● **PROVIDED TEXT**:
-------------------------

As for Vlachs, the Vlachs are exactly what I described before, the people which became specialised herders, pastoralists, of the mountains and valleys and, to a large degree, lost the other aspects of Balkan Romance life and identity. You can also follow that by many of their agricultural terms being Slavic. Why so? Because they had given up on some of the most basic aspects of settled life from a more developed sedentary culture.
The expansion of Vlachs being clearly associated with the transhumance and specialised pastoralism in many regions of their later appearance.
We also have accounts of some of the original Romance population, which, when first encountering the Slavs, tried to impress them by telling the newcomers that they are "Roman citizens", for which these tribals had just laughs. The Romans caught in the open, if the tribals let them live, usually had to become subordinates. We have similar accounts from the Rhenish area by the way.
So the only people with a strong sense of identity were also more clan and tribal oriented pastoralists and at least the core, even if not all of them, are likely to have lived that way for longer. Which also explains the relative founder event of the surviving Romance core.

-------------------------

● **ASSIGNMENT**: Return the portion of the passage on the Vlachs from "The expansion of" to "by the way.", copied word for word.

[Saved data entries]
-------------------------

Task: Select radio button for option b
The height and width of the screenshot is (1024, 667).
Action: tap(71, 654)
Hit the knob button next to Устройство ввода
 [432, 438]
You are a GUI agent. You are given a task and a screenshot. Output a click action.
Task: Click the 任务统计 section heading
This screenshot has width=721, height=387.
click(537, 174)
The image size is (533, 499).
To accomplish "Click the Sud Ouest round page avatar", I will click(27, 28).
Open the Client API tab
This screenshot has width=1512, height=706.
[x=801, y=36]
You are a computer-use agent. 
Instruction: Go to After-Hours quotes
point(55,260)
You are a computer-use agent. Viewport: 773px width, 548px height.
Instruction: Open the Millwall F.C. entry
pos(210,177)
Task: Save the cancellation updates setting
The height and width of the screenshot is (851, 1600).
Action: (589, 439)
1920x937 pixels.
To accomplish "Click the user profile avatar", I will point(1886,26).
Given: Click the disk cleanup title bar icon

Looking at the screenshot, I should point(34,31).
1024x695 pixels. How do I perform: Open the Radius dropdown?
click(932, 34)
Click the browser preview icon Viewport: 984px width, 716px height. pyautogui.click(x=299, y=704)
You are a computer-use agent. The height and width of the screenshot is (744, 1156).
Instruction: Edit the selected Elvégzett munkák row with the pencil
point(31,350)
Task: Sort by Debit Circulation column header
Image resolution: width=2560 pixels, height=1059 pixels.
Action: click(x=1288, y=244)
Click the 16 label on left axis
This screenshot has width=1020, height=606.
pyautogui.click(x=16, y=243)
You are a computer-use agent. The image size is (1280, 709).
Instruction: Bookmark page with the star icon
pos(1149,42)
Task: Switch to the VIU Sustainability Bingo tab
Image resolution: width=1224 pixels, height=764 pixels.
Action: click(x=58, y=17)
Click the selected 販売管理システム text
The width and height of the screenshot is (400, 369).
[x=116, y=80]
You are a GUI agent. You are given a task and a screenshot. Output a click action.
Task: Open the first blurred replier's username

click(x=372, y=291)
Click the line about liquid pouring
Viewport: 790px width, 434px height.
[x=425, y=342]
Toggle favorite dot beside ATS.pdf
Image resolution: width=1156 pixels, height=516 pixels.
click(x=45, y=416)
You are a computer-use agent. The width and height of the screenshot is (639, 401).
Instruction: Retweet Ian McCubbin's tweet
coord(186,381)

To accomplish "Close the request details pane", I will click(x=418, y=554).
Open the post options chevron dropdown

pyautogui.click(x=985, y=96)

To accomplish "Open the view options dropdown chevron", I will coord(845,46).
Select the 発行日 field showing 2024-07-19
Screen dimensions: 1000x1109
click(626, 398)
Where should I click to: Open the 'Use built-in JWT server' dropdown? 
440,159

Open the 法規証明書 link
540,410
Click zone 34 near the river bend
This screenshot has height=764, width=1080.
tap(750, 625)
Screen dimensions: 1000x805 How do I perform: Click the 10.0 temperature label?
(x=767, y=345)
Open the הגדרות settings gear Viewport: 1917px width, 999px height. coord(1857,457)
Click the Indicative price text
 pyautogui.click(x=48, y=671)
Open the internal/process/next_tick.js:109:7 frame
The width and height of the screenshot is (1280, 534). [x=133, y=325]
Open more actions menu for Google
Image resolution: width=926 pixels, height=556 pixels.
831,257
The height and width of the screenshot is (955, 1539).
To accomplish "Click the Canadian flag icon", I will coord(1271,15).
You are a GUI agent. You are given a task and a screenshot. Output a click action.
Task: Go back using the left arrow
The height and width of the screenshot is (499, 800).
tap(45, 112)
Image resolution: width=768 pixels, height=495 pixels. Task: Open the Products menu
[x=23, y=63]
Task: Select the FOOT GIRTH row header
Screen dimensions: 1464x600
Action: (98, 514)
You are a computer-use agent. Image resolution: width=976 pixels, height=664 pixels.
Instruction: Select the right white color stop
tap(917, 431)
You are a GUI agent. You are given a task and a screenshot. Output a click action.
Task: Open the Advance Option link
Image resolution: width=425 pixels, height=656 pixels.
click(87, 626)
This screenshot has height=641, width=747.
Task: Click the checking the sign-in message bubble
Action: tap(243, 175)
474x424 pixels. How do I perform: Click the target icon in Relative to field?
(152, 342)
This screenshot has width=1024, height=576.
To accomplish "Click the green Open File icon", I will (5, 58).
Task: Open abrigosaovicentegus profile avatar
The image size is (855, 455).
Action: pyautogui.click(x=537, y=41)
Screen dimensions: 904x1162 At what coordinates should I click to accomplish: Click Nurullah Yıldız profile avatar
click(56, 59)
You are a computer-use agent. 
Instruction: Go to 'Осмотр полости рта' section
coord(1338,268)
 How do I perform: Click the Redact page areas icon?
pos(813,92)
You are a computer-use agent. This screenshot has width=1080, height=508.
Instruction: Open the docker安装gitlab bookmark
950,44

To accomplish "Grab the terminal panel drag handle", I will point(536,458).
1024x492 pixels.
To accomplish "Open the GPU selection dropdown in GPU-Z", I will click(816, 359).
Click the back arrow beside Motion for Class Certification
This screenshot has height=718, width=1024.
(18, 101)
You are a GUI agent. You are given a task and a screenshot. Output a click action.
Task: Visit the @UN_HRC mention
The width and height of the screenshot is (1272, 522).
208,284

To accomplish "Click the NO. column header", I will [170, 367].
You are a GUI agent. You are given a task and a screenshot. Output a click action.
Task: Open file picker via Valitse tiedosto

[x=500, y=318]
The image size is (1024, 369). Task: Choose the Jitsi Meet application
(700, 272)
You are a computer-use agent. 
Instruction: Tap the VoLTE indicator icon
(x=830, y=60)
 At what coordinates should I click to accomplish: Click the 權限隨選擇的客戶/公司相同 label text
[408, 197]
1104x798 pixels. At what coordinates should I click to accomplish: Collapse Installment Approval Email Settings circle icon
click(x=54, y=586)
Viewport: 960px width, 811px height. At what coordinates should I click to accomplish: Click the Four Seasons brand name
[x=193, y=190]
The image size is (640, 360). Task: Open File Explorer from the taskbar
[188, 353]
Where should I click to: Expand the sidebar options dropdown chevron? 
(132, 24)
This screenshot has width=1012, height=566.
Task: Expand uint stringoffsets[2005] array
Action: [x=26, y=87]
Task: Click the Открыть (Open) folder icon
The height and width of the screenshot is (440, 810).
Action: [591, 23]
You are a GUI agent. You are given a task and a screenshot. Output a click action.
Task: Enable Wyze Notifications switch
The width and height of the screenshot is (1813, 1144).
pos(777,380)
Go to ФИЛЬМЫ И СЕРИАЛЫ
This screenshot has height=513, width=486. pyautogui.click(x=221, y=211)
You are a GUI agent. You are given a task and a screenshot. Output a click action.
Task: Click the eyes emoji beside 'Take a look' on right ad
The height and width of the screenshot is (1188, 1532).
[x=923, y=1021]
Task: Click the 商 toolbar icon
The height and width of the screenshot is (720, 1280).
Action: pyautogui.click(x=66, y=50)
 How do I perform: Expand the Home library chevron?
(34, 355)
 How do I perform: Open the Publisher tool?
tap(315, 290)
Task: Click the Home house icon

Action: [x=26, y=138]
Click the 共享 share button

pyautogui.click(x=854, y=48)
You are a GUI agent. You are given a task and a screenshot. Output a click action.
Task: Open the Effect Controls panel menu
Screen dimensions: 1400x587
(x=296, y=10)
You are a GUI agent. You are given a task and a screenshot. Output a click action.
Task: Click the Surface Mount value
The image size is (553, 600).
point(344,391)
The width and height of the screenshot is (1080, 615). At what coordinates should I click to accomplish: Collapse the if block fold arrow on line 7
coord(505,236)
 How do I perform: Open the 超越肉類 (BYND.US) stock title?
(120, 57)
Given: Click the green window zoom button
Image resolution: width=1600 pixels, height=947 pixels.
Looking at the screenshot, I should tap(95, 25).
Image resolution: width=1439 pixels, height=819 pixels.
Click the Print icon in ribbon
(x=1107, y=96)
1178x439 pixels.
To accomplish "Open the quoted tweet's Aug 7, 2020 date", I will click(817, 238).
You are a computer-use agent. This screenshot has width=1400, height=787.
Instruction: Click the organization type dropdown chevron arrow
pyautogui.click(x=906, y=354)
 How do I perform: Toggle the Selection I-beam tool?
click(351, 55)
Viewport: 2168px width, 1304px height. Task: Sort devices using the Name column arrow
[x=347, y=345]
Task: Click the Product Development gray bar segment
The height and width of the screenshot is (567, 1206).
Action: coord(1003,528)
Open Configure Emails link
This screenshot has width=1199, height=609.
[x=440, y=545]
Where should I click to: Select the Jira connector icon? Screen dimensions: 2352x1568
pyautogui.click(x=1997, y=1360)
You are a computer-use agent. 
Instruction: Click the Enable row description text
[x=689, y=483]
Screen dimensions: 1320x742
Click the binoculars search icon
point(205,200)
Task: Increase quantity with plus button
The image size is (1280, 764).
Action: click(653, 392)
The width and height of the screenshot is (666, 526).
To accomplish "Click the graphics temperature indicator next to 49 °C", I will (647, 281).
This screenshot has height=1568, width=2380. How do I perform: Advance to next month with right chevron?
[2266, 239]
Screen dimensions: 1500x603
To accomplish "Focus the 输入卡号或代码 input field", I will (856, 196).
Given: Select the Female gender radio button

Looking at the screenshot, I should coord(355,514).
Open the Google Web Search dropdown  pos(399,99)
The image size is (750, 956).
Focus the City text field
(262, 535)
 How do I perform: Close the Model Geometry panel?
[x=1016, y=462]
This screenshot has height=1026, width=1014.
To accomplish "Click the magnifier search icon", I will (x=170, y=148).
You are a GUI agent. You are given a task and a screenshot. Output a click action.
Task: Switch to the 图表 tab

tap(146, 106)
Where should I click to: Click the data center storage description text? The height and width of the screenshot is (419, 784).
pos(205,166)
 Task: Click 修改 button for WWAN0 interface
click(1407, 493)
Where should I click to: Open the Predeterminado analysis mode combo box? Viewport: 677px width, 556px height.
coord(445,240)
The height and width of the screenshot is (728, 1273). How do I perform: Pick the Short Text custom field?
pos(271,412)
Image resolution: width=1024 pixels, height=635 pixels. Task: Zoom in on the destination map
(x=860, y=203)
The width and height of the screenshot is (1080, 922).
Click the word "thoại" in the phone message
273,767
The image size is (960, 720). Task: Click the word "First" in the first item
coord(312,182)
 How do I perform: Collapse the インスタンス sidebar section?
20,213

-------------------------

● **EXERCISE OUTPUT**:
The expansion of Vlachs being clearly associated with the transhumance and specialised pastoralism in many regions of their later appearance.
We also have accounts of some of the original Romance population, which, when first encountering the Slavs, tried to impress them by telling the newcomers that they are "Roman citizens", for which these tribals had just laughs. The Romans caught in the open, if the tribals let them live, usually had to become subordinates. We have similar accounts from the Rhenish area by the way.